The task: Return, from the data that follows, each line that holds the word "will".

Information:
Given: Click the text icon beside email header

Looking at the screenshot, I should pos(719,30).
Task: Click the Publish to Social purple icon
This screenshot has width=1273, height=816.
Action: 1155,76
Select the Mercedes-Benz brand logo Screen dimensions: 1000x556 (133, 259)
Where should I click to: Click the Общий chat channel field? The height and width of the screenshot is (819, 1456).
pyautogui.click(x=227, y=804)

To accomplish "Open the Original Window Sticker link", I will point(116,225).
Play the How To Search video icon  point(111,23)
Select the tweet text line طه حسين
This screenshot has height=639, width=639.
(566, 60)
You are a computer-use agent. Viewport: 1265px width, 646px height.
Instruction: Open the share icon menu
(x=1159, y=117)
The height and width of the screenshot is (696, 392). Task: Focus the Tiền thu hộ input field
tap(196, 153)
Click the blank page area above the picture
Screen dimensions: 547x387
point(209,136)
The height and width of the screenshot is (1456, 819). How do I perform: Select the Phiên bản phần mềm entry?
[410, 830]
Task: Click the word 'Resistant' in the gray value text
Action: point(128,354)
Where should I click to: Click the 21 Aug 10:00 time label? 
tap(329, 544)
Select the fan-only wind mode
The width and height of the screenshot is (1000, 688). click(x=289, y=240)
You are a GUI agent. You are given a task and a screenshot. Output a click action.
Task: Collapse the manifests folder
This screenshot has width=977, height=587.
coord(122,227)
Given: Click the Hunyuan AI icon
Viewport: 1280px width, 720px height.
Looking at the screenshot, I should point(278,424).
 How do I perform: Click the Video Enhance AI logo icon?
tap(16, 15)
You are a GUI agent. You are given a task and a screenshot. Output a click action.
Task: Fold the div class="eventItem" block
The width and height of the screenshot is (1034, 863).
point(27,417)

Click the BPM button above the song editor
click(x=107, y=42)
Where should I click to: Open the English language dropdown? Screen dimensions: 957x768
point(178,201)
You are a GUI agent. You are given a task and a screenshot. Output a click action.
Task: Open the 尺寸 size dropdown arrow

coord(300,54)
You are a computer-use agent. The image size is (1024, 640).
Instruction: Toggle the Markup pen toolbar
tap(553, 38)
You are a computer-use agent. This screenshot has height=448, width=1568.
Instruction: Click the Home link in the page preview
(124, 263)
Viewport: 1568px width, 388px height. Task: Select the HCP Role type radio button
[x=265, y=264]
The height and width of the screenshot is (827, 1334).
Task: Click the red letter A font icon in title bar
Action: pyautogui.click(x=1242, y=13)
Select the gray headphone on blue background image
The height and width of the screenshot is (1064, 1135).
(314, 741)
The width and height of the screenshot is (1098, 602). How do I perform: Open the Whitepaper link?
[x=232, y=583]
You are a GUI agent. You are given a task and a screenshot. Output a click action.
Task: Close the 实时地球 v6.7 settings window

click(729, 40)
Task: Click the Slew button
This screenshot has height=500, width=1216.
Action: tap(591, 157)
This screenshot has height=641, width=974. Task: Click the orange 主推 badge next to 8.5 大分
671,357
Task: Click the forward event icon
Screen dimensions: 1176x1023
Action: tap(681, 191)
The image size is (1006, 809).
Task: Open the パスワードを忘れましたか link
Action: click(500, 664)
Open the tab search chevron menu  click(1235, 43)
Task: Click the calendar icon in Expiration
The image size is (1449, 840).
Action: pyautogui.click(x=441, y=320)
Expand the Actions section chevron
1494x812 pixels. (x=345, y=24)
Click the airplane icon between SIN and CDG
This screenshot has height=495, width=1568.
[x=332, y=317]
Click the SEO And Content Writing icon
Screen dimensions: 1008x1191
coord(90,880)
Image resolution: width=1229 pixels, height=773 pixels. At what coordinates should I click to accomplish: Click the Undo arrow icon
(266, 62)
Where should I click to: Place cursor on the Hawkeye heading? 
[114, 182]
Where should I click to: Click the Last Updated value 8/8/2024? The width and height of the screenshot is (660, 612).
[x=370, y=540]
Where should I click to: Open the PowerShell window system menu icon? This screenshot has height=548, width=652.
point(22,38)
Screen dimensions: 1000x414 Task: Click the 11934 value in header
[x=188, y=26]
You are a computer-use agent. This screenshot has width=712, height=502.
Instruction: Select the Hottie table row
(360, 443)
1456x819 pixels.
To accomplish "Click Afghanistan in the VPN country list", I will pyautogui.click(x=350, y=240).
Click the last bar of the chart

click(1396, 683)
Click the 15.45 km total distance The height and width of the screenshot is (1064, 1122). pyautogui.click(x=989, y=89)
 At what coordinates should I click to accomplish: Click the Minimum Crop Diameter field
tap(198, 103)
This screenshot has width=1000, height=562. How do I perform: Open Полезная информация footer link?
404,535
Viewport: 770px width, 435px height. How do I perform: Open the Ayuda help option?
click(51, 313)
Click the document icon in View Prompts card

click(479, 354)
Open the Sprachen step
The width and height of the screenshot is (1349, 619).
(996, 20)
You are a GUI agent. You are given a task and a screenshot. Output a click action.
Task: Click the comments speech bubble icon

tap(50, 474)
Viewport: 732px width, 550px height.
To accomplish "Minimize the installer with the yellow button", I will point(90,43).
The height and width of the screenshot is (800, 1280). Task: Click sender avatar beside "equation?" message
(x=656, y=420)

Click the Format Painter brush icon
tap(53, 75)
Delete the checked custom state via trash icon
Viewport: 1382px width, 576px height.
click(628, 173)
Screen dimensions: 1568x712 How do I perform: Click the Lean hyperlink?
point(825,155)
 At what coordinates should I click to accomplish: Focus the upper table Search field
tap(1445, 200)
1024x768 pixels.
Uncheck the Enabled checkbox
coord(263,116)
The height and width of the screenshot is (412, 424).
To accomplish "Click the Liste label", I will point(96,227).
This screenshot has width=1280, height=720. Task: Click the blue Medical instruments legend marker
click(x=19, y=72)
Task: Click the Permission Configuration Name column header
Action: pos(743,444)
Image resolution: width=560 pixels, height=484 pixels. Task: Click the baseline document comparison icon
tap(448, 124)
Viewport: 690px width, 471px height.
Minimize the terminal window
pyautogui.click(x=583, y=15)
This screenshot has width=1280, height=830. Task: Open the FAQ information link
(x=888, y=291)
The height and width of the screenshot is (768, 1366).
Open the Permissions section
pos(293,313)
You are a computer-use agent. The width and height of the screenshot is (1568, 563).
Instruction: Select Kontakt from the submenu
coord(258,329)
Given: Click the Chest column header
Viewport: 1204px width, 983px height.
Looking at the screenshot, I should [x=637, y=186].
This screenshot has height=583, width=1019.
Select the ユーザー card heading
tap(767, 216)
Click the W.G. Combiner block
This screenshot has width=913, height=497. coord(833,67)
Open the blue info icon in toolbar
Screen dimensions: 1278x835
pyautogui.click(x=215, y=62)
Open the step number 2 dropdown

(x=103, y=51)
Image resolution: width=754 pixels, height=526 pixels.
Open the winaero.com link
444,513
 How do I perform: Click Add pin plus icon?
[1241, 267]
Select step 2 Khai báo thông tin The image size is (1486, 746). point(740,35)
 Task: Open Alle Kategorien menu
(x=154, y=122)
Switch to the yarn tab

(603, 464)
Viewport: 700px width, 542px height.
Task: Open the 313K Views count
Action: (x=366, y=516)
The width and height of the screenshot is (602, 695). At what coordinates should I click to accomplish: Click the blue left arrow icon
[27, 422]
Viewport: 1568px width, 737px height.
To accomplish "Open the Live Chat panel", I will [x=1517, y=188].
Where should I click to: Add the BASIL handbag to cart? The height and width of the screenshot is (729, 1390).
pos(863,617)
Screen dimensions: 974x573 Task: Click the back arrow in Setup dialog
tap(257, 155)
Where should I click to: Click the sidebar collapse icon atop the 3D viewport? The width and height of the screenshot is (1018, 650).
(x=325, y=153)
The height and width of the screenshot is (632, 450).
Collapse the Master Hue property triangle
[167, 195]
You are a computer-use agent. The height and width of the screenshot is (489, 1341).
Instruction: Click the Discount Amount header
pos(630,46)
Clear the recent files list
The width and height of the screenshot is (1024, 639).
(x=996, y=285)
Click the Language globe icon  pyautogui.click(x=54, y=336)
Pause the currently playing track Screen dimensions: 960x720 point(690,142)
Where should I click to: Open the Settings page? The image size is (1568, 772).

Reply to the task:
To accomplish "Open the Original Window Sticker link", I will point(116,225).
To accomplish "Click Afghanistan in the VPN country list", I will pyautogui.click(x=350, y=240).
To accomplish "Minimize the installer with the yellow button", I will point(90,43).
To accomplish "Click the Liste label", I will point(96,227).
To accomplish "Open the Live Chat panel", I will [x=1517, y=188].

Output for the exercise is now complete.